Dann komme ich auf die Sache mit dem Haken. Wie stehe es nun mit seinem ganz persönlichen Akademie-Kleiderhaken? Ja, das sei, so Zeilinger, eine komplizierte Angelegenheit. Die Haken sind in ihrer Zahl begrenzt (der Raum sei ja von überschaubarer Länge). Sie seien aber auch von der Tür zum Fenster hin nach dem Lebensalter der Mitglieder geordnet. "Ich musste fünf Jahre warten, bis ich meinen eigenen Haken bekam.“

Einmal habe er in einer Akademiesitzung den Vorschlag eingebracht, diese Eigentumshakenregelung doch aufzugeben, sei aber auf vehementen Widerstand gestoßen. "So etwas kann man wohl nur abschaffen, wenn man Präsident der Akademie ist und nicht mehr wiedergewählt werden will", sagt Zeilinger, im übrigen ein "wirkliches Mitglied der mathematisch-naturwissenschaftlichen Klasse".

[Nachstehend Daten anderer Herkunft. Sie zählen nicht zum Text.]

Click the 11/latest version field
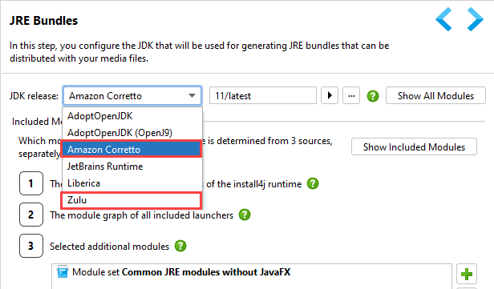The image size is (494, 289). 263,95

Noch steht Zeiliger erst auf Platz zwei in der Nachrückerecke, nahe der Tür. "Wenn man aber einmal in der Reihe ganz vorne hängt", sagt der Quantenphysiker verschmitzt, "dann wisse man: Jetzt dauert’s nicht mehr lang."

Beschwingt verlassen wir den Akademiepalast. Es ist doch so: Wo findet man noch solche Inseln der Tradition, in der sich das Erhabene mit dem Skurrilen auf so vergnügliche Weise mischt.